It is little wonder that more and more expats are considering working in Canada. The country not only weathered the global recession well but has steadily managed to increase the number of jobs available each year. In fact, Canada has experienced positive economic growth over recent years. Much of this is thanks to the country's strong commodity ties to China.

Job market in Canada

As a land built with the picks and shovels of immigrant labour, Canada has a history of welcoming foreign expats into the country. Thus, those with commendable industry experience and a degree of specialisation will find that there are a fair amount of job opportunities.

Furthermore, experts anticipate that the manpower associated with the local baby boomer generation will be depleted in coming years, and thus Canada will find itself in an even more desperate situation to entice highly skilled workers to relocate there in order to sustain its expanding, dynamic economy. 

Though Canada is often brushed off as a country that thrives due to its abundant possession of natural resources, with strong forestery, fishing, oil and gas sectors, in actuality these industries are not nearly as important as the big business that has come to rule the manufacturing and service industries. 

More explicitly, within Canada’s urban centres, expats may be able to find positions in the financial services, real estate and communications industries, all of which have been growing continuously over recent years. 

All things considered, though, expats moving to Canada from the UK or the USA should expect lower wages, not to mention the fact that a great deal of an expat's monthly salary will go towards taxes in Canada.

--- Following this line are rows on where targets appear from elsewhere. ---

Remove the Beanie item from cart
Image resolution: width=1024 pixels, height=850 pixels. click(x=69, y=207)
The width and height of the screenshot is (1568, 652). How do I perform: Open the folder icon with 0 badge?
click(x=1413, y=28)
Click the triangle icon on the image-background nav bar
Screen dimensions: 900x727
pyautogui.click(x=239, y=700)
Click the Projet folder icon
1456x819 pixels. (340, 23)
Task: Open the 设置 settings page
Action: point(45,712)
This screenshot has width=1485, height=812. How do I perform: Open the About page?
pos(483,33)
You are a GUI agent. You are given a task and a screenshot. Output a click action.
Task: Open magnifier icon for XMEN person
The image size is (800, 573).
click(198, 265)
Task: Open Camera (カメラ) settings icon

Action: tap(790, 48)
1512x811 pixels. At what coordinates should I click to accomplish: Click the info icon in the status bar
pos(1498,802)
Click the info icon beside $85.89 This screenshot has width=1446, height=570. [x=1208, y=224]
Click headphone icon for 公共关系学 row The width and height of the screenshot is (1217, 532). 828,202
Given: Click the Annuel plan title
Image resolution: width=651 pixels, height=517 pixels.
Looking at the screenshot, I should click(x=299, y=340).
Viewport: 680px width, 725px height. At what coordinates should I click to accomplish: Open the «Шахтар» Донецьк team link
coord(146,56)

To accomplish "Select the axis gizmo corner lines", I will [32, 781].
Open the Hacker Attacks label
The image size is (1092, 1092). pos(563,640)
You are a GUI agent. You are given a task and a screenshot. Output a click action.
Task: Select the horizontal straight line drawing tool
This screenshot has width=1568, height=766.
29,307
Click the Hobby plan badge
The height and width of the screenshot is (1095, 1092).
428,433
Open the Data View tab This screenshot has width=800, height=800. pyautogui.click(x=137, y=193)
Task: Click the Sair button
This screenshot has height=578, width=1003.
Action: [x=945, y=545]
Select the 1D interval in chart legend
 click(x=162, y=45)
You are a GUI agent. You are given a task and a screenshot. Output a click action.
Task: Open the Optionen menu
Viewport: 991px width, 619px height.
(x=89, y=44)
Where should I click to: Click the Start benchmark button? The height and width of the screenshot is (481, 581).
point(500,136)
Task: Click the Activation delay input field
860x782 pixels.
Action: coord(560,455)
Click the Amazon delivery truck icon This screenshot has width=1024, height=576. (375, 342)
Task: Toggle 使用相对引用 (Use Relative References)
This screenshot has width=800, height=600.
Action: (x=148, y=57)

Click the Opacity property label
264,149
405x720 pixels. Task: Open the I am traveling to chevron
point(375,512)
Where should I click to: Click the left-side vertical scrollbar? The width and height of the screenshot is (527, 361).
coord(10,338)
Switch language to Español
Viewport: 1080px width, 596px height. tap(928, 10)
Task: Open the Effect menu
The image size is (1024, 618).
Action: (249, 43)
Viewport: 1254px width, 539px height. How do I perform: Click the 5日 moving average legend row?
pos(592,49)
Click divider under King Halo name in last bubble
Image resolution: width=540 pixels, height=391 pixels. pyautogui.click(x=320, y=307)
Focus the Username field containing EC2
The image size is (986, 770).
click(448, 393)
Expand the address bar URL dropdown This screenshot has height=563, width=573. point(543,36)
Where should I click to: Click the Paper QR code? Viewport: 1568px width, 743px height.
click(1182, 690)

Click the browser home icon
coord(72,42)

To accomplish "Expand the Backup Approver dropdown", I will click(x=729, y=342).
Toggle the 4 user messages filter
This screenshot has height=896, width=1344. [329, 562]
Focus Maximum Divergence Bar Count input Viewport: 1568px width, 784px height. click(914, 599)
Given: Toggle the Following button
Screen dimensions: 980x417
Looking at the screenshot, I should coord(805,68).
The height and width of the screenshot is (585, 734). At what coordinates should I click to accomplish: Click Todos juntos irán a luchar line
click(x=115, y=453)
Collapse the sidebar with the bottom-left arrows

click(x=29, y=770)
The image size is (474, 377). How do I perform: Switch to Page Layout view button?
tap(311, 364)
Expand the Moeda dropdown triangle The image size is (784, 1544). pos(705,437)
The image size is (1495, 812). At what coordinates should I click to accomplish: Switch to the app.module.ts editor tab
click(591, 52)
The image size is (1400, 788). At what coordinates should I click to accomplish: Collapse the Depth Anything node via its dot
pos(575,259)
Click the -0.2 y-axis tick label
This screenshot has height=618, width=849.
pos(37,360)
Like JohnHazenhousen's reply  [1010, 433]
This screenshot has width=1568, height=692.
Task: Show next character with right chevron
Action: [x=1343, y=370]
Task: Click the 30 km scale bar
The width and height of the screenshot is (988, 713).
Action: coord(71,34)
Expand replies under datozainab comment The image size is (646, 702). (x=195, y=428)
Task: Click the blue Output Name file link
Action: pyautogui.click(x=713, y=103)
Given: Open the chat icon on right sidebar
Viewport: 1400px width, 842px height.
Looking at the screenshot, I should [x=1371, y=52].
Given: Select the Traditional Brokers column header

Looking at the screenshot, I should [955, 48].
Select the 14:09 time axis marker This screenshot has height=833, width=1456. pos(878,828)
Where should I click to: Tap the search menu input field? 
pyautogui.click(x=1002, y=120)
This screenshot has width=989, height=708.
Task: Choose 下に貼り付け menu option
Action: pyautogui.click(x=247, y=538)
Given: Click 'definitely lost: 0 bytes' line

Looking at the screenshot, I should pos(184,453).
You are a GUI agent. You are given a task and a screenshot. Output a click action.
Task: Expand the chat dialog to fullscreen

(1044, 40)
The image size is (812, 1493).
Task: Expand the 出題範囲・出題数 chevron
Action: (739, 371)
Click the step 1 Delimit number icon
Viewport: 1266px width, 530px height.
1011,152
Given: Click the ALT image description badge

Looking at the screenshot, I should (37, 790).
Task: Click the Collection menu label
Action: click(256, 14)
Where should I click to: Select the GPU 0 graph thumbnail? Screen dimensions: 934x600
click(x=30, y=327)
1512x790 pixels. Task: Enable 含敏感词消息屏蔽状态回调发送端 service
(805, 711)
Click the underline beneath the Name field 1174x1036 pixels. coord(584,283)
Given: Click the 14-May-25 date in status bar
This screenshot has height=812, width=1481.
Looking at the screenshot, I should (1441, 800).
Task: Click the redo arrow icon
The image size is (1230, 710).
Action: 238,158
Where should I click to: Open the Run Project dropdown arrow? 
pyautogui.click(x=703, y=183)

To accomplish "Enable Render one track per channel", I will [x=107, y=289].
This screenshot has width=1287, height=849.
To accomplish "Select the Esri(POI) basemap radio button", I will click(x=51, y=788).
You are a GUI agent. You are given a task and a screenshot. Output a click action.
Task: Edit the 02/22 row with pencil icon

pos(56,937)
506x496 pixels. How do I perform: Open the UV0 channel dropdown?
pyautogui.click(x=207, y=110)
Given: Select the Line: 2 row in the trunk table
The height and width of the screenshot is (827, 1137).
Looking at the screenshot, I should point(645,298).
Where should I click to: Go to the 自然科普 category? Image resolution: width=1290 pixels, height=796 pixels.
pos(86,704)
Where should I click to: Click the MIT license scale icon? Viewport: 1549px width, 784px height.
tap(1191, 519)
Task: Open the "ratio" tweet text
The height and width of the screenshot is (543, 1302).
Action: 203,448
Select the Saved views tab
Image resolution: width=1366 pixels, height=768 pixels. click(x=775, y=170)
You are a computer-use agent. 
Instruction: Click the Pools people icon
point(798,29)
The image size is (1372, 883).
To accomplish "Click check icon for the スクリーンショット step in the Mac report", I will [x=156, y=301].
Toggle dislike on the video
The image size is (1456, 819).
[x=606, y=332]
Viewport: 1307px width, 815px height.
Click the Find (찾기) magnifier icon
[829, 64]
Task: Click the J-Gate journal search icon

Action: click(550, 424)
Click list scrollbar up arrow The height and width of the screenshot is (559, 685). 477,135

However, it is important to note that Canada’s urban centres are consistently voted among the best places to live in the world, so a slightly lower income should not really affect a person's quality of life.  

Expats considering taking up a job in Canada will need either a permanent residence permit or a work permit to do so. In order to be granted a work permit, the hiring company will need to carry out a Local Market Impact Assessment (LMIA), which proves that they are unable to find a Canadian citizen or resident capable of filling the position. This is a time-consuming and costly exercise that many companies are not willing to carry out unless an expat has exceptional skills.

Finding a job in Canada

Canada takes pride in its strong infrastructure and well-maintained systems of support, and thus it comes as no surprise that there are a variety of resources available aimed at helping individuals find a job. 

Before starting the search though, it’s important to recognise that the job market in Canada may not only be very different from that in one's home country, but different provinces in Canada may demand different skill sets. For example, in Quebec, it may be expected that job seekers have some French language knowledge. Furthermore, it may be necessary to make sure qualifications gained in other countries are recognised in Canada before applying for a position. 

There are a myriad of internet job portals where expats can upload their resume and apply for jobs. Local newspaper classifieds can also be a good source of leads.

When it comes to the job search in Canada, expats should not underestimate the value of networking, and of taking advantage of organisations for newcomers and trade associations in each province.